To do this, we need to find a few sample points on our grid to test. Really, we only need two, though it helps to not choose the sample points H(0,0) → R(0,0). I'm going to choose the sample points H(0,1) → R(1,3) and H(-1,-1) → R(-3,-3). You can verify these yourself.

Now, our linear transformation is as follows:
x' → ax + by
y' → cx + dy

We have two sets of sample data that for each of these. We know x, x', y, and y', so we plug these in. For H(0,1) → R(1,3) we get
1 → 0a + 1b
3 → 0c + 1d

and for H(-1,-1) → R(-3,-3) we get
-3 → -1a + -1b
-3 → -1c + -1d

This allows us to create two systems of equations:
1 = 0a + 1b
-3 = -1a + -1b

3 = 0c + 1d
-3 = -1c + -1d

Solving this system of equations gets us the following constants:
a = 2
b = 1
c = 0
d = 3

Thus, we get the transformation R(x', y') = H(2x + y, 3y). If we plug in our sample points, we see that we get what we should. H(0,1) → R(1,3), H(-1,-1) → R(-3,-3), H(0,0) → R(0,0).

The thing is, we would like the Cartesian coordinates, not the rectangular coordinates. We're working on a Cartesian grid, after all. This happens to be very simple. Above I noted (using slightly-different notation), C(x',y') → R(2x, y). Because we Know R(x',y') → H(2x + y, 3y), we can just plug in the Rectangle-to-Cartesian transformation into the Hex-to-Rectangle transformation: C(x',y') → H(2(2x + y), 2(3y)) = H(4x + 2y, 6y). Thus, to transform between hex coordinates and Cartesian coordinates, we have C(x',y') → H(4x + 2y, 6y). Simple enough.

Lastly, we will likely want to convert from Cartesian coordinates to Hex coordinates. This could be complicated depending on the transformation. Luckily for us, it's simple. We can use the transformation we already have. Basically, we have the following equations above (after swapping the variables around):
x = 4x' + 2y'
y = 6y'

And now we solve for, in the first equation, x', and in the second equation y'. For the second equation, this is simple:
y' = y/6

The second equation gives us
x' = (x - 2y')/4 = (x - 2y/6)/4) = x/4 - y/12

Thus, our transformation is H(x',y') → C(x/4 - y/12, y/6). This transformation will, though, will generate non-integer values, which are not actually meaningful for our hexadecimal coordinate system. Thus, we simply need to floor the resultant values: C( floor(x/4 - y/12), floor(y/6) ). This gives our transformation. Once again, you can test with a few sample points, like those above, to verify this is true.

Now, because BYOND uses a positive Cartesian grid (meaning that BYOND only uses the first quadrant of a Cartesian grid), this isn't necessarily the best layout to use.
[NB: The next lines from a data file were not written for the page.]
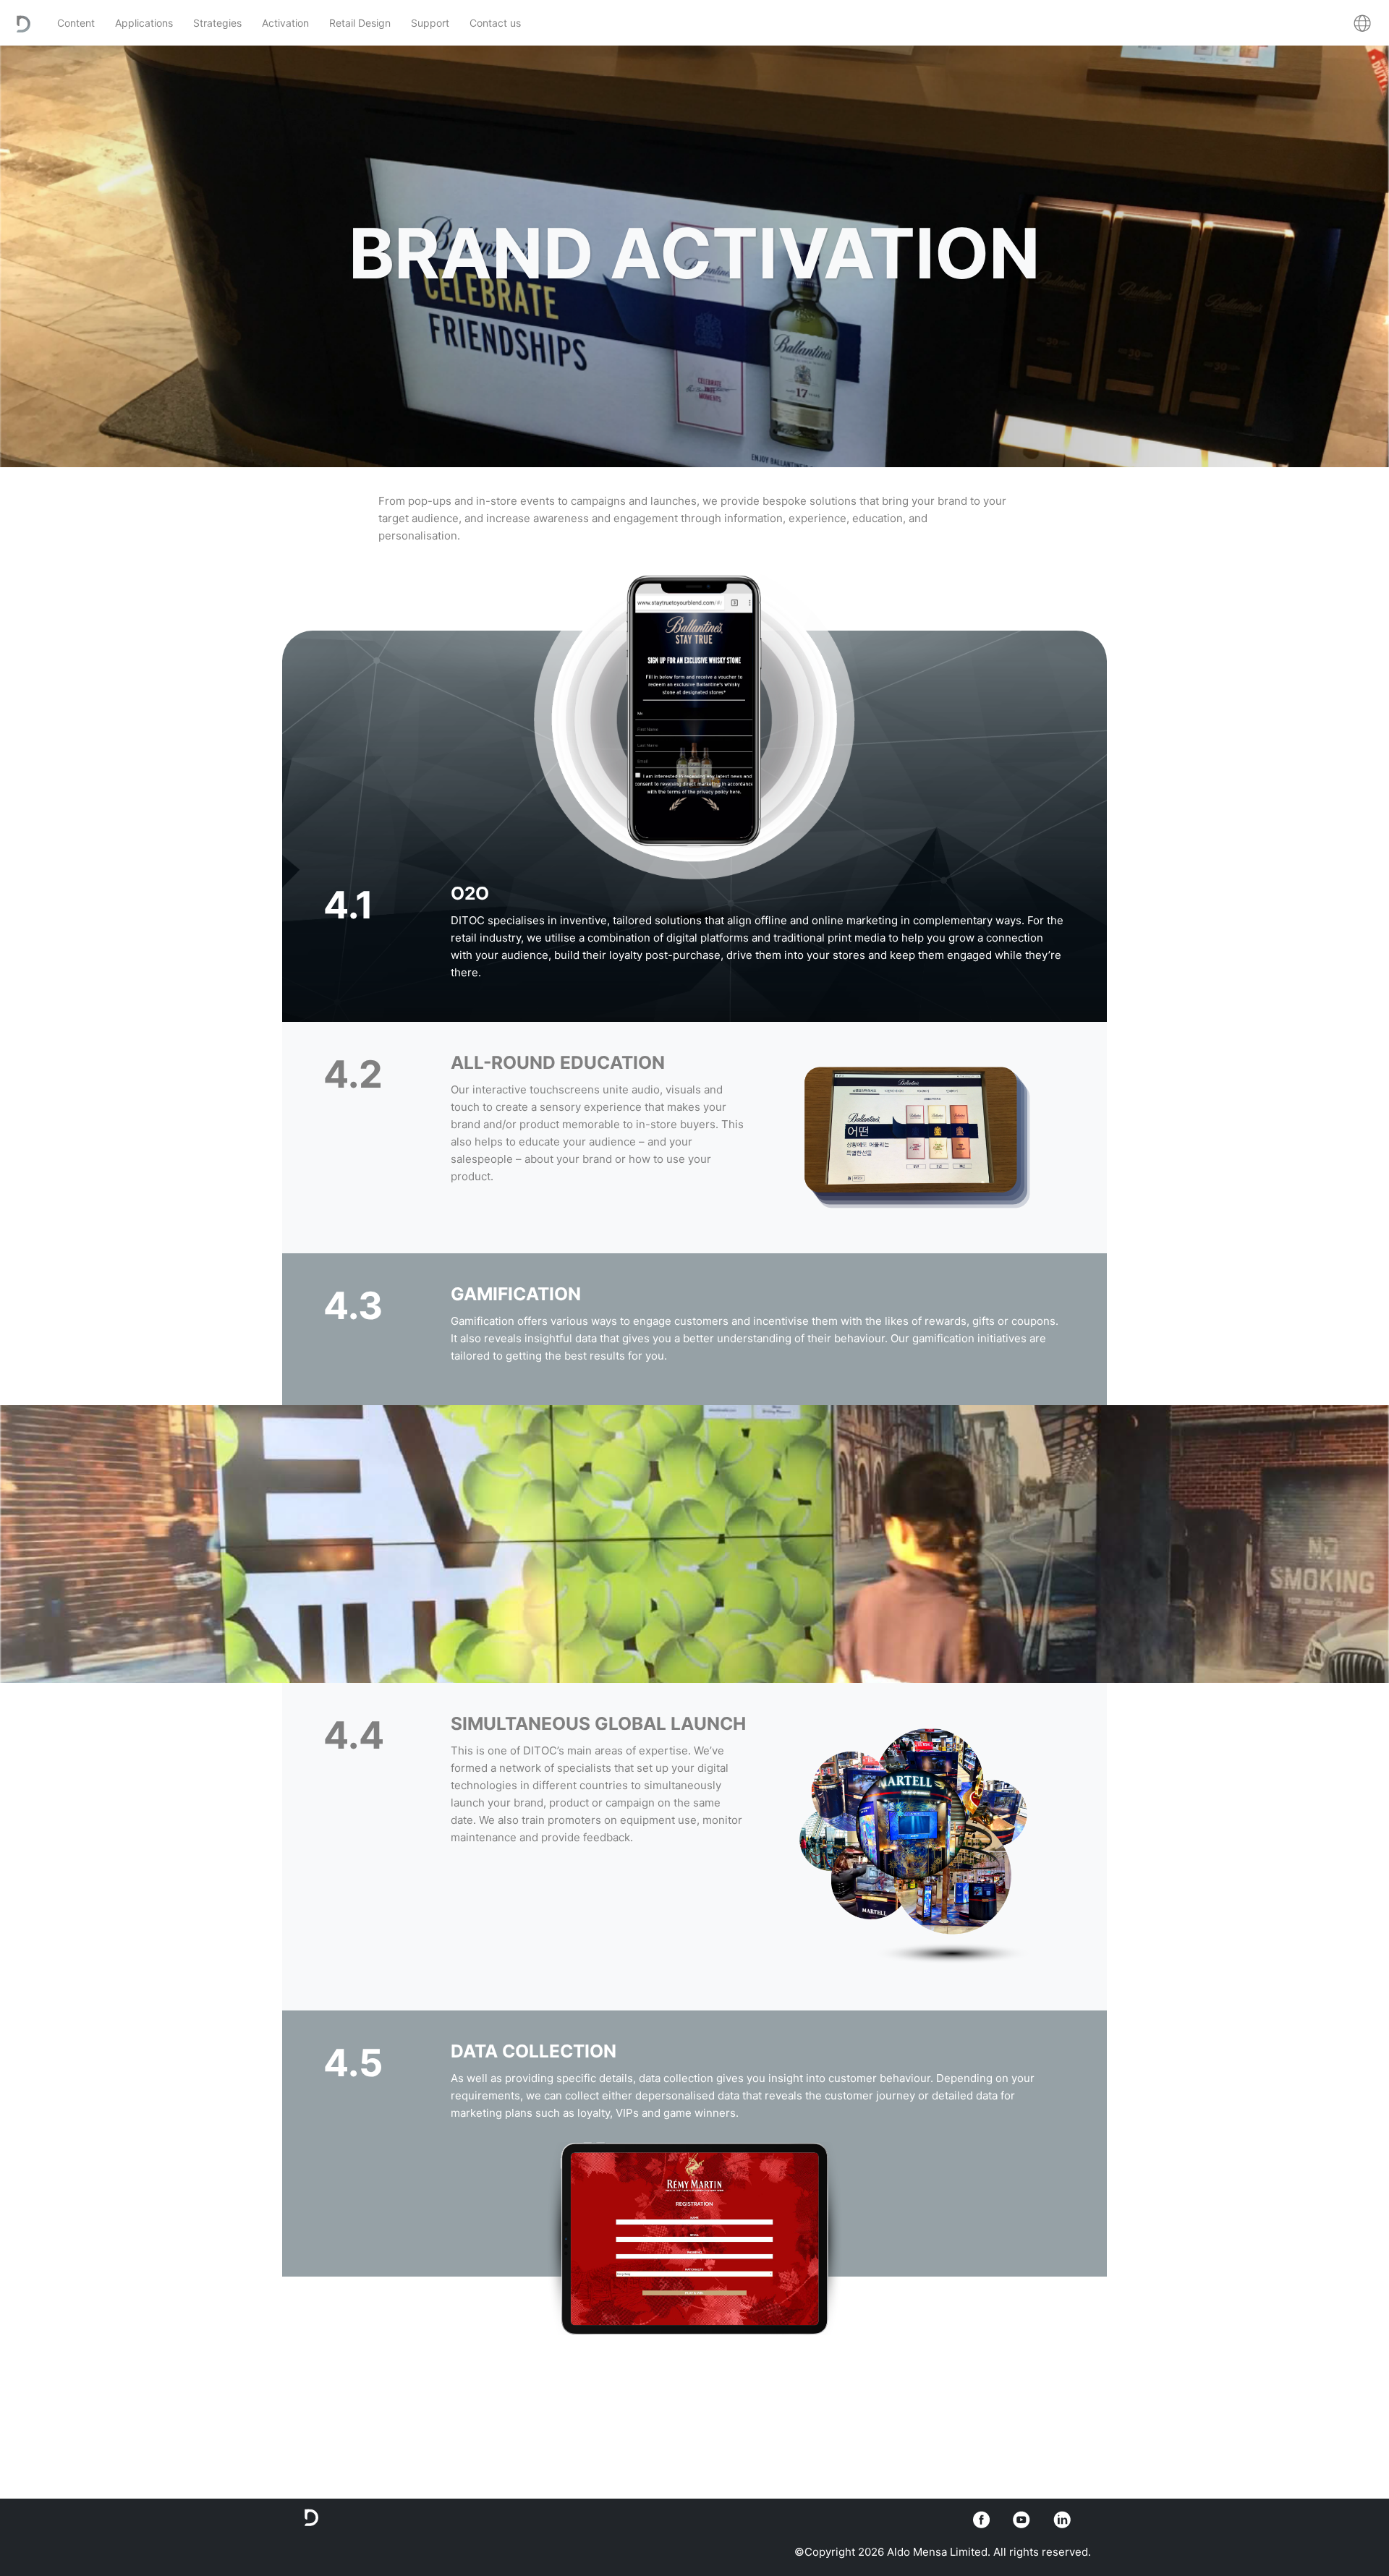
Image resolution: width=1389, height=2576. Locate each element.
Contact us (495, 23)
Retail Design (360, 23)
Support (430, 23)
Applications (144, 23)
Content (76, 23)
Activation (285, 23)
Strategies (217, 23)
In fact, it may be better to shift the hex grid up by one, so that the very hexagon at H(0,0) is completely on the map. This means that when we convert from Hex coordinates to Cartesian coordinates, we need to subtract one from the transformation, and add one when we convert from Cartesian coordinates to Hex coordinates. These leaves our transformations as follows:

C(x',y') → H(4x + 2y - 1, 3y)
H(x',y') → C(x',y') → ( floor(x/4 - y/12 + 1), floor(y/6) )

As it happens, this means our translation is no longer a linear transformation (in fact, it becomes an affine transformation), but this doesn't matter for most applications, and it greatly simplifies things.
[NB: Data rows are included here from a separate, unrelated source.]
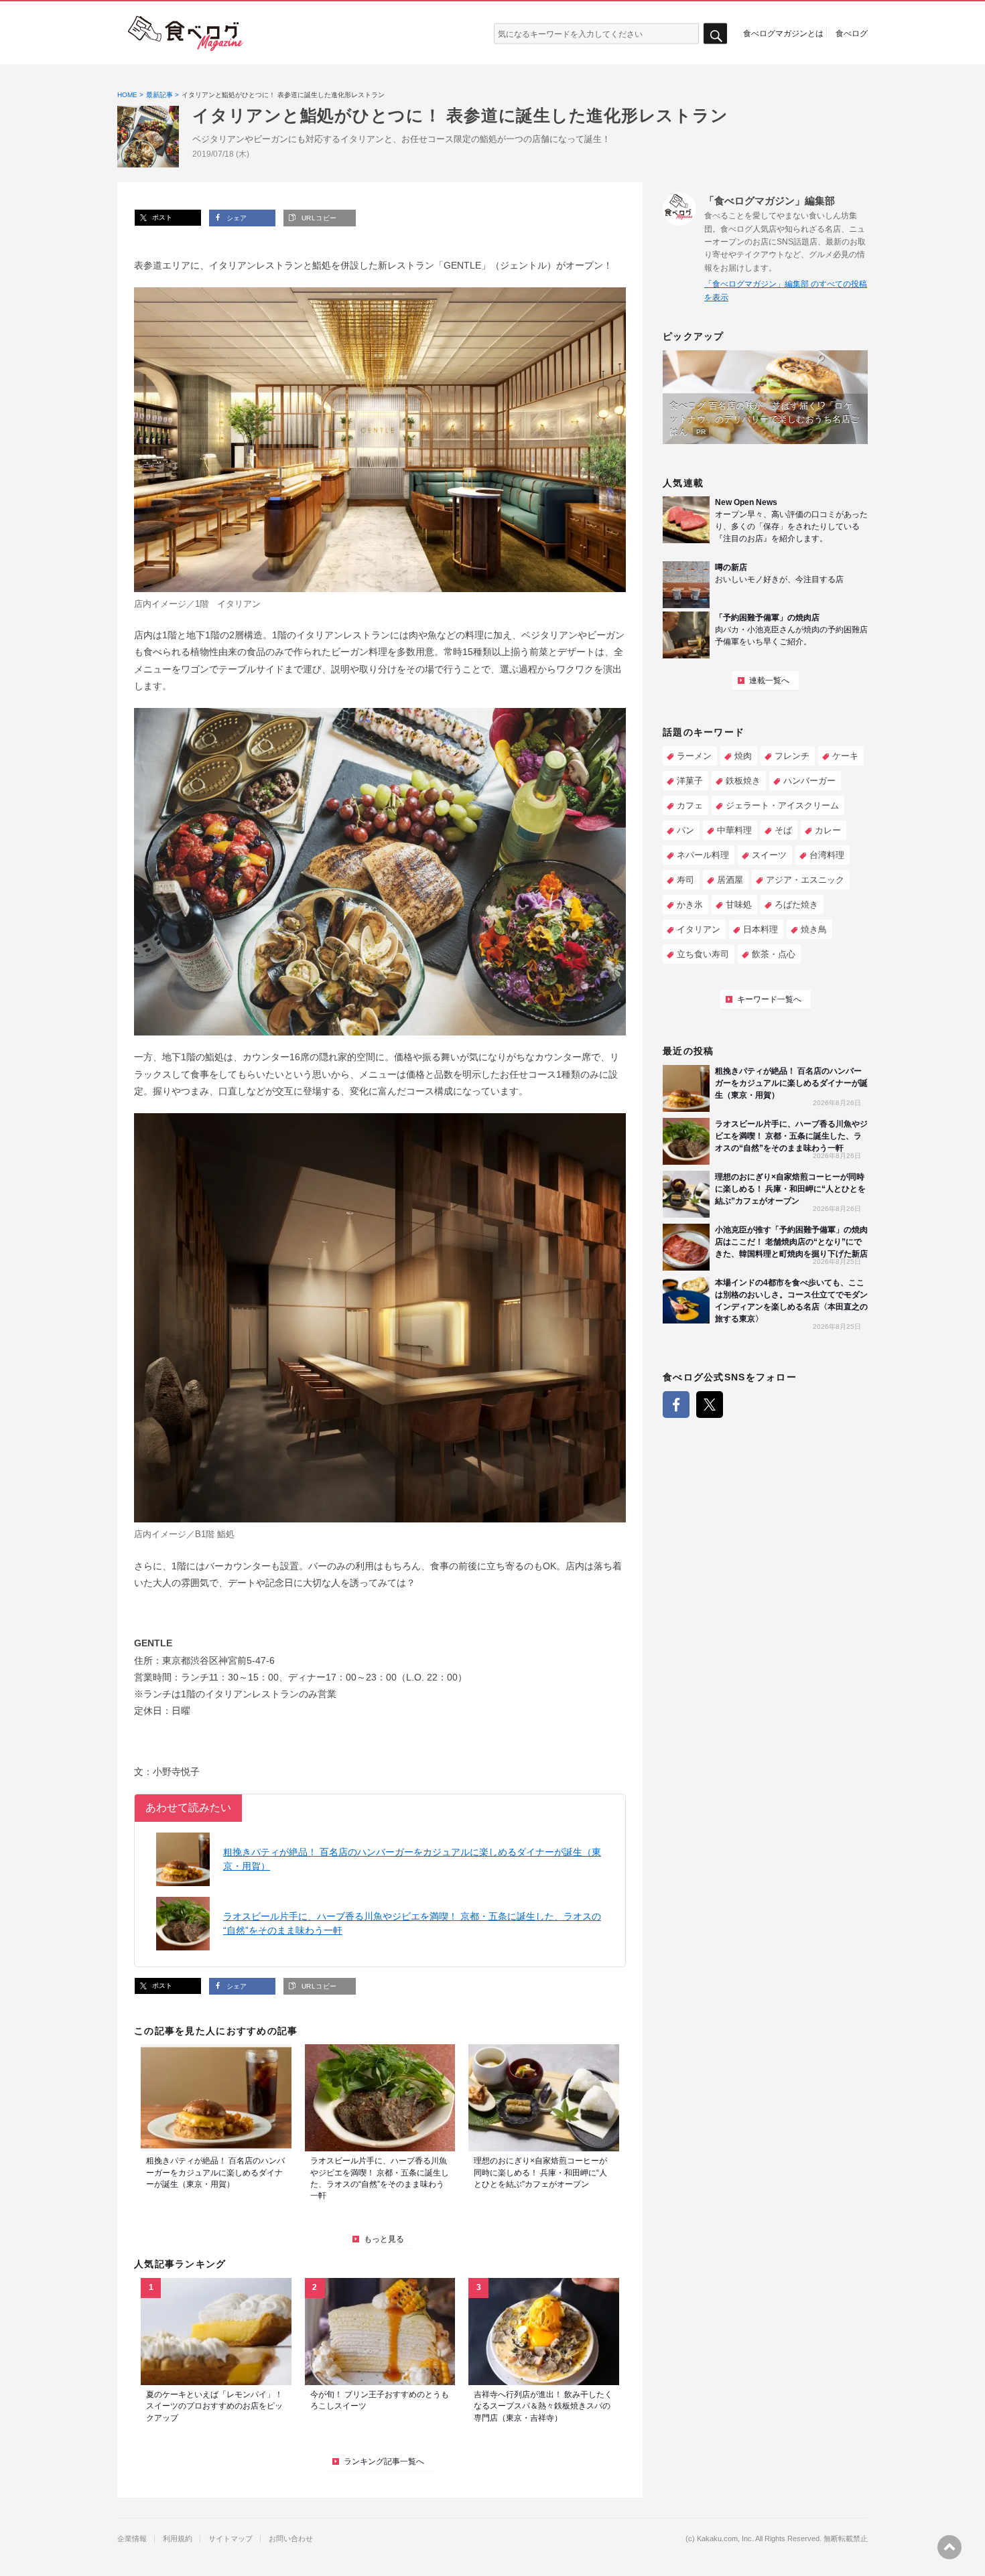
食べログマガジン (185, 33)
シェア (235, 218)
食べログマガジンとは (783, 33)
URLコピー (317, 218)
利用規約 (177, 2539)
And thus, we have the mathematics of one potential regular hexagon grid and coordinate system in BYOND. This isn't necessarily the best for every game. For example, someone may want to have the flat portion of the hexagons be at the bottom, rather than the sides, which requires different mathematics. Or they may want differently-sized hexagons. Still, using this you should be able to get a start on what the mathematics of the transformations for your system need to be!
Another wonderfully interesting article from Fizzy. I wish you wrote in your blog more often, honestly.

P.S> When did spam bots hit BYOND?
What happened with that online game dev company that was interested in you?
Airjoe wrote:
What happened with that online game dev company that was interested in you?

They sent me an email. I sent an email back. Then nothing. I get the feeling they were never terribly interested in anything, so I just quit caring about it.
This was an interesting post. I feel like you had a mathematical error in there, though. Good job!